╭─ Passage given
It is important to note that as long as an input RDD is properly cached and there no additional assumptions regarding data distribution there is no significant difference when it comes to time complexity between repeated filter and for-loop with nested if-else.
With N elements and M conditions number of operations you have to perform is clearly proportional to N times M. In case of for-loop it should be closer to (N + MN) / 2 and repeated filter is exactly NM but at the end of the day it is nothing else than O(NM). You can see my discussion** with Jason Lenderman to read about some pros-and-cons.
At the very high level you should consider two things:
Spark transformations are lazy, until you execute an action your RDD is not materialized
Why does it matter? Going back to my example:
rdd_odd, rdd_even = (rdd.filter(f) for f in (odd, even))
If later I decide that I need only rdd_odd then there is no reason to materialize rdd_even.
If you take a look at your SAS example to compute work.split2 you need to materialize both input data and work.split1.
RDDs provide a declarative API. When you use filter or map it is completely up to Spark engine how this operation is performed. As long as the functions passed to transformations are side effects free it creates multiple possibilities to optimize a whole pipeline.
At the end of the day this case is not special enough to justify its own transformation.
╰─
Goal A:
Answer these questions from the passage on Spark filtering:
(i) With N elements and M conditions, how many operations does repeated filter perform?
(ii) Until what point is an RDD not materialized?
(iii) What kind of API do RDDs provide?
Goal B:
Copy the passage on Spark filtering word for word, starting with "With N elements" and going on through "to materialize rdd_even.".
Goal C:
Write what comes after the last sentence of the passage on Spark filtering.
The dataset excerpt that comes next is separate material and has no connection to the passage on Spark filtering.
╭─ Raw data
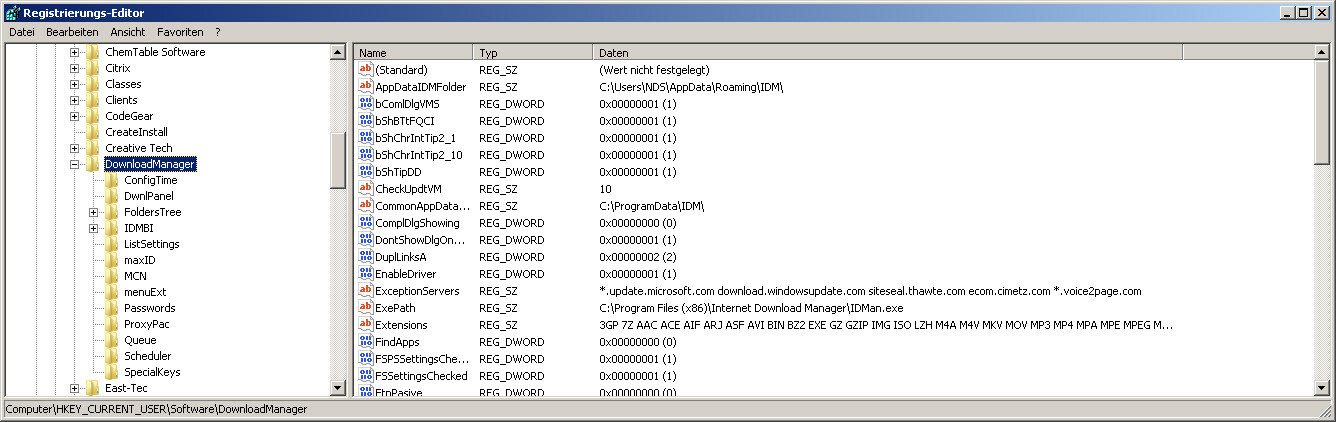Collapse the DownloadManager tree node
The image size is (1336, 422).
tap(75, 164)
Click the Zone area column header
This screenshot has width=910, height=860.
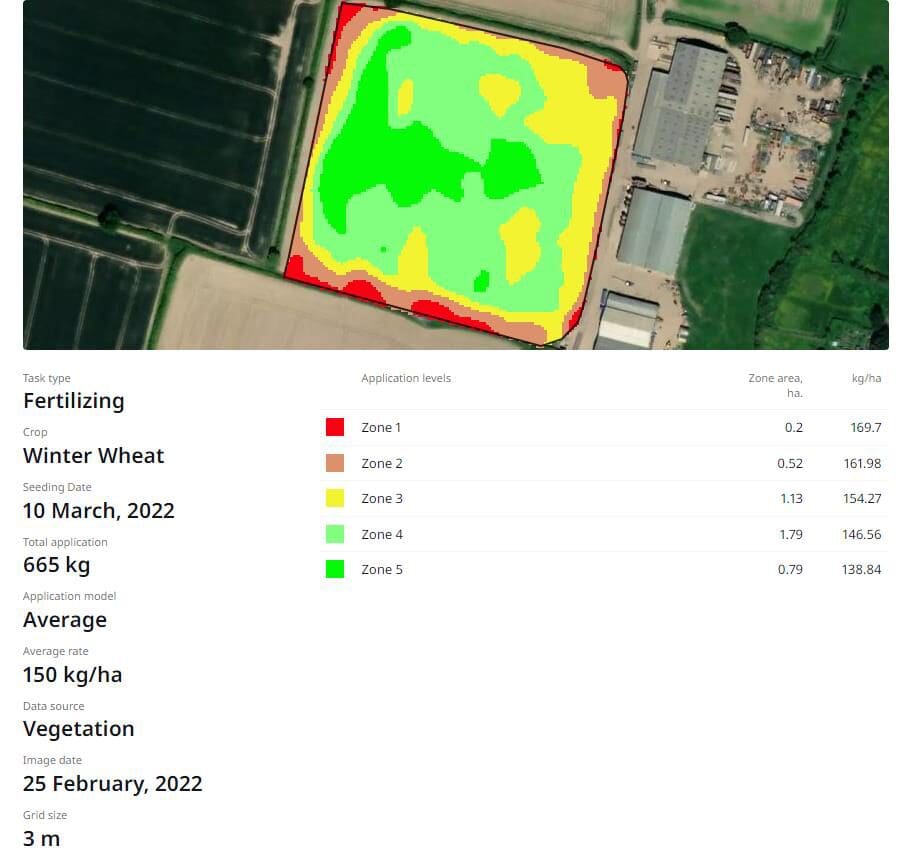tap(775, 385)
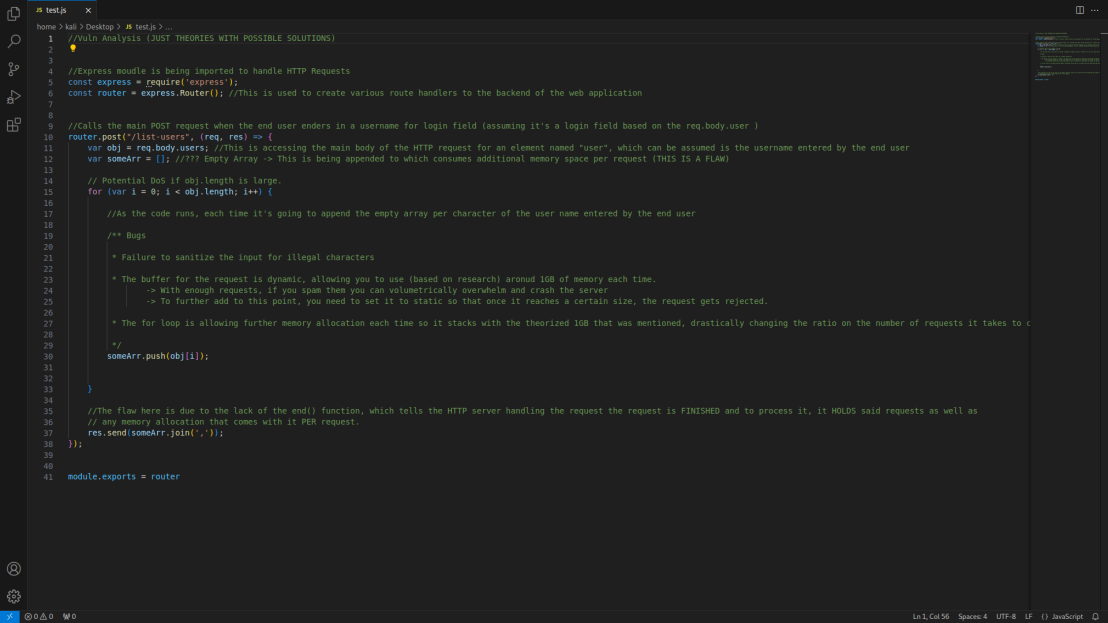Split the editor to the right
The height and width of the screenshot is (623, 1108).
1080,10
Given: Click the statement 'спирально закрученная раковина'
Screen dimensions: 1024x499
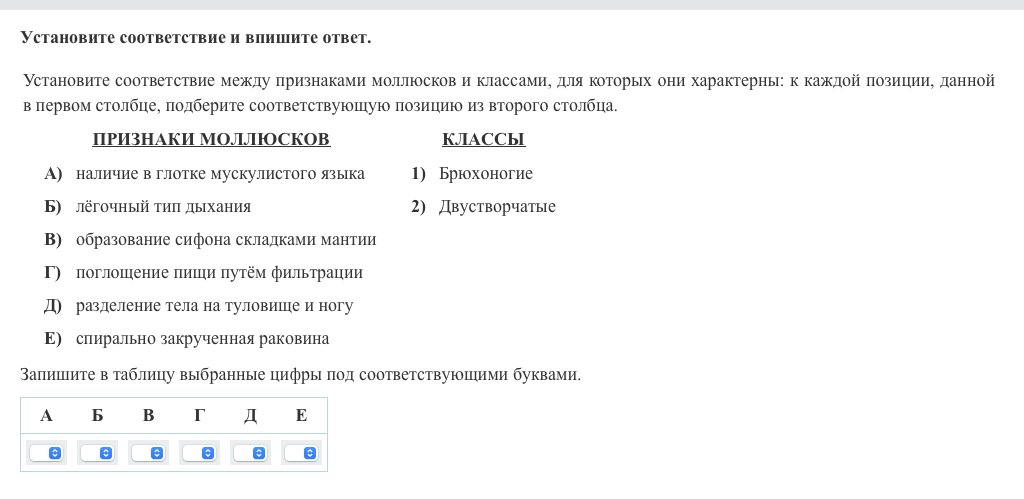Looking at the screenshot, I should click(x=202, y=339).
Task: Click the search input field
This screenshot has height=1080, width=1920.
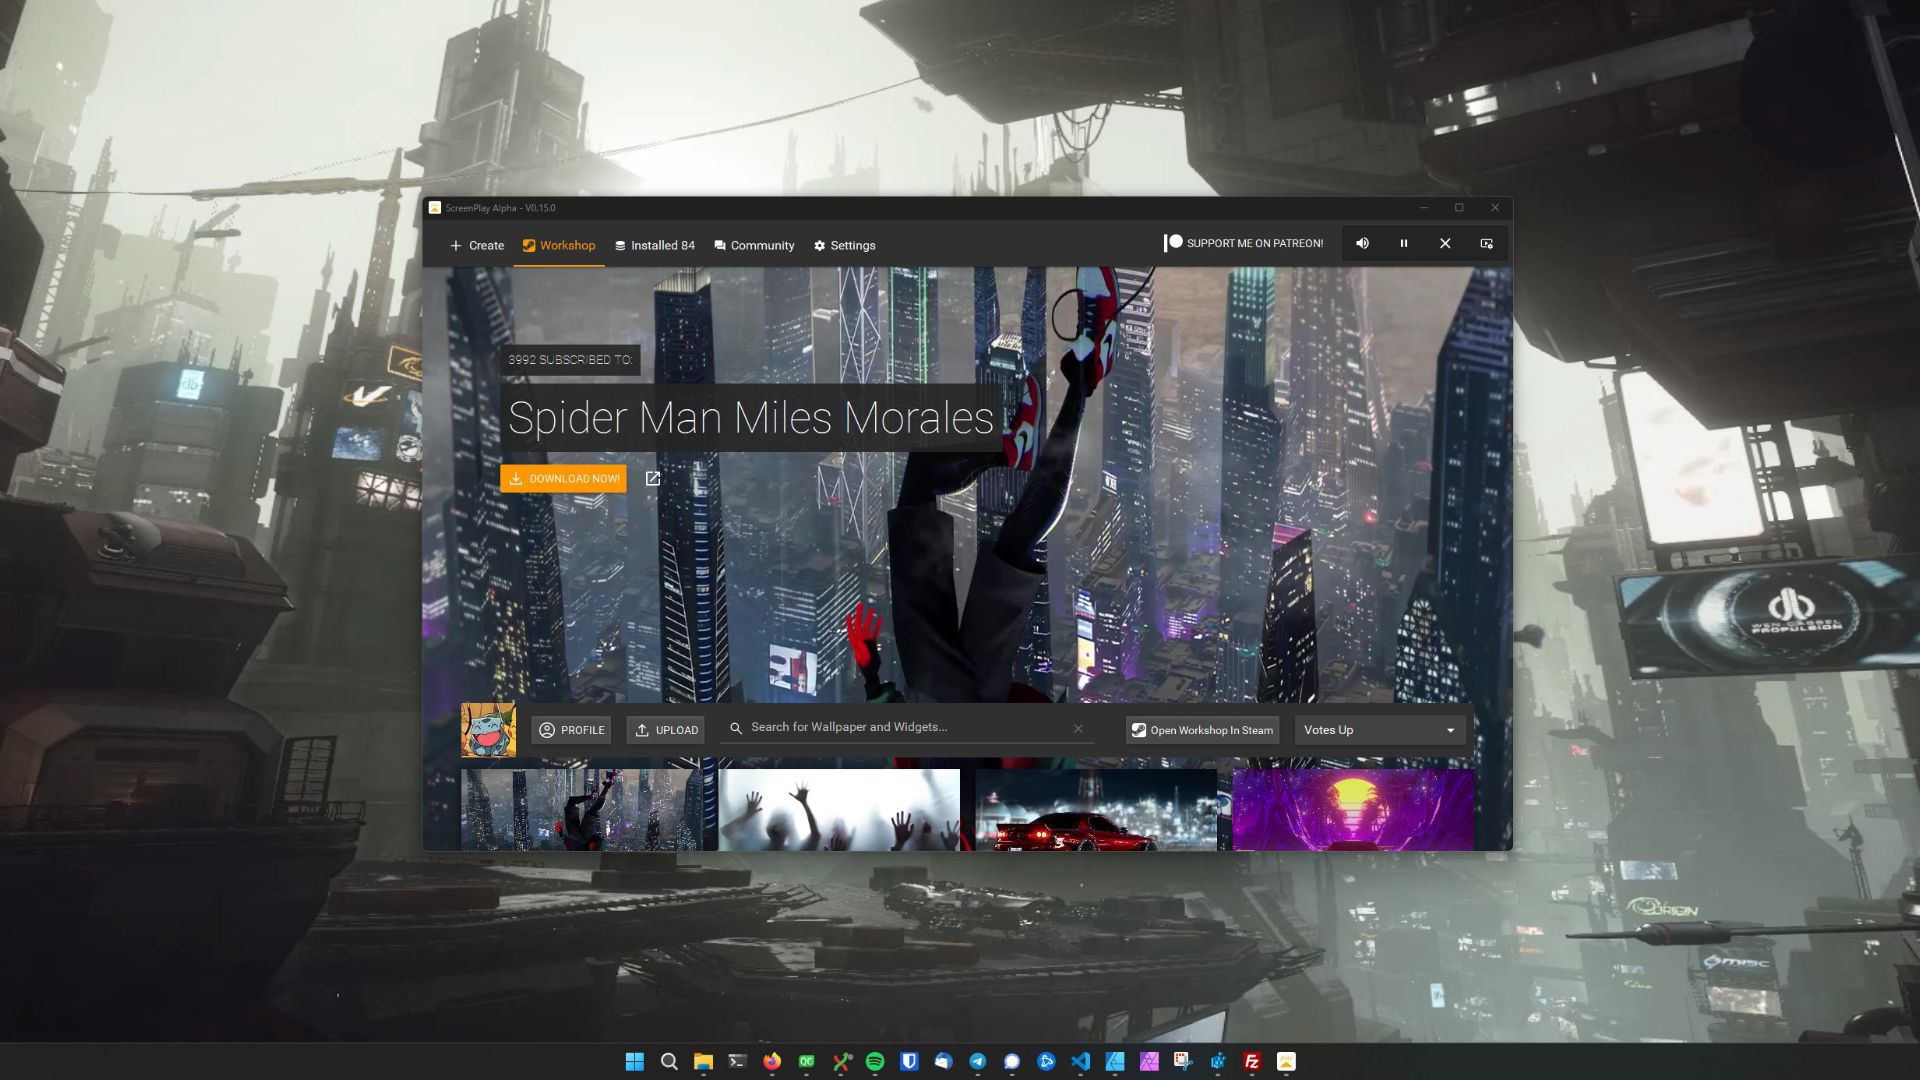Action: pos(906,727)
╰─
Reply A:
(i) Exactly NM.
(ii) Until you execute an action.
(iii) A declarative API.

Reply B:
With N elements and M conditions number of operations you have to perform is clearly proportional to N times M. In case of for-loop it should be closer to (N + MN) / 2 and repeated filter is exactly NM but at the end of the day it is nothing else than O(NM). You can see my discussion** with Jason Lenderman to read about some pros-and-cons.
At the very high level you should consider two things:
Spark transformations are lazy, until you execute an action your RDD is not materialized
Why does it matter? Going back to my example:
rdd_odd, rdd_even = (rdd.filter(f) for f in (odd, even))
If later I decide that I need only rdd_odd then there is no reason to materialize rdd_even.

Reply C:
This map with filter pattern is actually used in a core Spark. See my answer to How does Sparks RDD.randomSplit actually split the RDD and a relevant part of the randomSplit method.
If the only goal is to achieve a split on input it is possible to use partitionBy clause for DataFrameWriter which text output format:
def makePairs(row: T): (String, String) = ???
data
.map(makePairs).toDF("key", "value")
.write.partitionBy($"key").format("text").save(...)
* There are only 3 basic types of transformations in Spark:
RDD[T] => RDD[T]
RDD[T] => RDD[U]
(RDD[T], RDD[U]) => RDD[W]
where T, U, W can be either atomic types or products / tuples (K, V). Any other operation has to be expressed using some combination of the above. You can check the original RDD paper for more details.
** https://chat.stackoverflow.com/rooms/91928/discussion-between-zero323-and-jason-lenderman
*** See also Scala Spark: Split collection into several RDD?
As other posters mentioned above, there is no single, native RDD transform that splits RDDs, but here are some "multiplex" operations that can efficiently emulate a wide variety of "splitting" on RDDs, without reading multiple times:
http://silex.freevariable.com/latest/api/#com.redhat.et.silex.rdd.multiplex.MuxRDDFunctions
Some methods specific to random splitting:
http://silex.freevariable.com/latest/api/#com.redhat.et.silex.sample.split.SplitSampleRDDFunctions
Methods are available from open source silex project:
https://github.com/willb/silex
A blog post explaining how they work:
http://erikerlandson.github.io/blog/2016/02/08/efficient-multiplexing-for-spark-rdds/
def muxPartitions[U :ClassTag](n: Int, f: (Int, Iterator[T]) => Seq[U],
persist: StorageLevel): Seq[RDD[U]] = {
val mux = self.mapPartitionsWithIndex { case (id, itr) =>
Iterator.single(f(id, itr))
}.persist(persist)
Vector.tabulate(n) { j => mux.mapPartitions { itr => Iterator.single(itr.next()(j)) } }
}
def flatMuxPartitions[U :ClassTag](n: Int, f: (Int, Iterator[T]) => Seq[TraversableOnce[U]],
persist: StorageLevel): Seq[RDD[U]] = {
val mux = self.mapPartitionsWithIndex { case (id, itr) =>
Iterator.single(f(id, itr))
}.persist(persist)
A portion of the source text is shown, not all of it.